#### EXERCISE INPUT ####

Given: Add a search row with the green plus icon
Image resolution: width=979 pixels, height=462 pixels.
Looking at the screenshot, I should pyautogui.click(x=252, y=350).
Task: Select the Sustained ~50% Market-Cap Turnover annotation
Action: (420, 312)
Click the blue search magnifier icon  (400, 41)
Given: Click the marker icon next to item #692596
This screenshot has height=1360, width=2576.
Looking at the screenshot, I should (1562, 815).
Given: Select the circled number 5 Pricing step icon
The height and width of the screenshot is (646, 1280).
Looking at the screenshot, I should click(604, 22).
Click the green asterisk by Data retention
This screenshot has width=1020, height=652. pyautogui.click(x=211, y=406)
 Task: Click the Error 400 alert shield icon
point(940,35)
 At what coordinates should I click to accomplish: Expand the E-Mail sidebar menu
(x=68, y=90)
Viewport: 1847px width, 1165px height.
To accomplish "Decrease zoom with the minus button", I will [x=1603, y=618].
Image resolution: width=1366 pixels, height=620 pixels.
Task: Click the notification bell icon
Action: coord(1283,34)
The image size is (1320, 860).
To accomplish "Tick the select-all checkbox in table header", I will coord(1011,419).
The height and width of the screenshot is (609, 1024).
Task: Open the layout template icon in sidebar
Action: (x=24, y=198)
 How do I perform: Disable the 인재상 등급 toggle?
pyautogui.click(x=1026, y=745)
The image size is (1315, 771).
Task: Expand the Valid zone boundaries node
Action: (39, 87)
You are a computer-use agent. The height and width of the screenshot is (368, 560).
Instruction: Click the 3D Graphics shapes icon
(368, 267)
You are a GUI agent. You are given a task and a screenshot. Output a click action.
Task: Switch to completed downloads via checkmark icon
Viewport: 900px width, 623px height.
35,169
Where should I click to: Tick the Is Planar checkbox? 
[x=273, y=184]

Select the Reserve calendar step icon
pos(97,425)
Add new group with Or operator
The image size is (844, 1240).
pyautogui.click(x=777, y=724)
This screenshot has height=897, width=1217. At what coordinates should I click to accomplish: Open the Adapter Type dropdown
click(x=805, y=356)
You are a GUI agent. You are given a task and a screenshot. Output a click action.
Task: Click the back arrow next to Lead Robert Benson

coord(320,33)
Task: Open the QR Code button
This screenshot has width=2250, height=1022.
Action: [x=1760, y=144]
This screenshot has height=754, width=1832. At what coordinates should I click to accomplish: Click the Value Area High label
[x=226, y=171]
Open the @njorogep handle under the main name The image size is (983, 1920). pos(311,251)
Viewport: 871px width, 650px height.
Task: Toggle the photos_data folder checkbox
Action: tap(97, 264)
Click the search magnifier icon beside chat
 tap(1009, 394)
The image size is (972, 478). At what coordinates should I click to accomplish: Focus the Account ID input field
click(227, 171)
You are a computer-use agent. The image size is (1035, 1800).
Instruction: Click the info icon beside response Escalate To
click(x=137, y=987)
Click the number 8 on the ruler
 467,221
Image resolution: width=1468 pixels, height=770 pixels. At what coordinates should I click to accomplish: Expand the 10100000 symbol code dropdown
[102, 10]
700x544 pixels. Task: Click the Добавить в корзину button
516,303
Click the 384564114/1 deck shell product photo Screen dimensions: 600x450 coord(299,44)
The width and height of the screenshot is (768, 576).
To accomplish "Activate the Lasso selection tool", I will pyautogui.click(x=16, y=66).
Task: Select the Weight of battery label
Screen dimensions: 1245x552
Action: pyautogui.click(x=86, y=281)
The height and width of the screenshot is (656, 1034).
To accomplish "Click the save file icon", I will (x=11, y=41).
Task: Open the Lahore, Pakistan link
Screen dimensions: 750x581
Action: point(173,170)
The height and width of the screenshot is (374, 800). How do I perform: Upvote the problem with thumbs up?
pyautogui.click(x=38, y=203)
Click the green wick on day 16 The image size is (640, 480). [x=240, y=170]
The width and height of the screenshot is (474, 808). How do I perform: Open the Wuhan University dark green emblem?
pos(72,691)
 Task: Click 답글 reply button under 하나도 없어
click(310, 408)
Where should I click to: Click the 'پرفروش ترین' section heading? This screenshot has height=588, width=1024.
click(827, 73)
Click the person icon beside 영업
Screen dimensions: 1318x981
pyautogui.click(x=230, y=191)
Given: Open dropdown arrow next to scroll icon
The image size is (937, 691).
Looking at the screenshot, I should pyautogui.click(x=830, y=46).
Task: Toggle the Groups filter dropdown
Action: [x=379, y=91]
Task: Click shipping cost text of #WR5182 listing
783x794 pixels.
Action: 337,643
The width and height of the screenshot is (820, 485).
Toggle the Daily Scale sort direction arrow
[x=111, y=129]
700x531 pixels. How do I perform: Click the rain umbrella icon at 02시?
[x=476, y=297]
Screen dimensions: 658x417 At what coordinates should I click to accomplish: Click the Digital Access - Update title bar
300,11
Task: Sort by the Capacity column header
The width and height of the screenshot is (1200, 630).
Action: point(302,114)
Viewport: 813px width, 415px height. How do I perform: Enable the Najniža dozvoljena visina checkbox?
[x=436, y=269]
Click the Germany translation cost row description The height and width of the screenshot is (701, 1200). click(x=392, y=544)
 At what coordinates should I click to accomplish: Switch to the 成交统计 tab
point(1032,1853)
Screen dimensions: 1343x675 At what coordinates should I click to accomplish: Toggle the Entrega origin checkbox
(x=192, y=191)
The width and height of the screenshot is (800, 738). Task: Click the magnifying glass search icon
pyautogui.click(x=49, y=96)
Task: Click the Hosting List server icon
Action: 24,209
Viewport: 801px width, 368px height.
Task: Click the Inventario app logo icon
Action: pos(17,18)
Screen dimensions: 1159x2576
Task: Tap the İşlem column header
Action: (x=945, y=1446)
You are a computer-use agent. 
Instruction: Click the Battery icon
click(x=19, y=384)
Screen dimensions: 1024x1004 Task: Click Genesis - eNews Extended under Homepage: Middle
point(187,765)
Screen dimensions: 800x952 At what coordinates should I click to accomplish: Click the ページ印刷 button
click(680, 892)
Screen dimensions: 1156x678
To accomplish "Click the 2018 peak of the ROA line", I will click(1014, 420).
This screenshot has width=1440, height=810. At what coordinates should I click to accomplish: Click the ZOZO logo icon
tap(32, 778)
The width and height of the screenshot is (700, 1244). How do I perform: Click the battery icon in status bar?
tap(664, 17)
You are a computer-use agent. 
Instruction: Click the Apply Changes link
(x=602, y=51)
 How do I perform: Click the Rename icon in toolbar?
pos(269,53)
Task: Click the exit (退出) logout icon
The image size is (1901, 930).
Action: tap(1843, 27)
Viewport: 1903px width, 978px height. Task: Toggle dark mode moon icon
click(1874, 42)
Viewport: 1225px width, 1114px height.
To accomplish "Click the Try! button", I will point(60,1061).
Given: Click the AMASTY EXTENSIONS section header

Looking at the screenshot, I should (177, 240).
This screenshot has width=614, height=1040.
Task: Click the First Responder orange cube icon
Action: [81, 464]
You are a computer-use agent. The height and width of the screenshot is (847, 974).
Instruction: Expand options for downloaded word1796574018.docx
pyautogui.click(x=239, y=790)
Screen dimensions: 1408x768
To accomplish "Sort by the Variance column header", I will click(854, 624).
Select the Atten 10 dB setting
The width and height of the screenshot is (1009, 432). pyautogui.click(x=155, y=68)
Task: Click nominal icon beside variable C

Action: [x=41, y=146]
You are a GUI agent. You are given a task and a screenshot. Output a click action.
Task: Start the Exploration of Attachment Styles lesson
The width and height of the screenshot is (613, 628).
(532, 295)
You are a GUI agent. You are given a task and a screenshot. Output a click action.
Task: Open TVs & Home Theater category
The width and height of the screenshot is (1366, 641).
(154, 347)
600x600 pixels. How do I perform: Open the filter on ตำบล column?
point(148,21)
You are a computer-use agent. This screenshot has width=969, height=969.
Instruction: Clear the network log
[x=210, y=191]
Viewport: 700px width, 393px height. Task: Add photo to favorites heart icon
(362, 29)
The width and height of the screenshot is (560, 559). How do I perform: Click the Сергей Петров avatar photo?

####

If a line in the data above holds the string "cost", copy it.

» **TASK ANSWER**:
Task: Click shipping cost text of #WR5182 listing
Click the Germany translation cost row description The height and width of the screenshot is (701, 1200). click(x=392, y=544)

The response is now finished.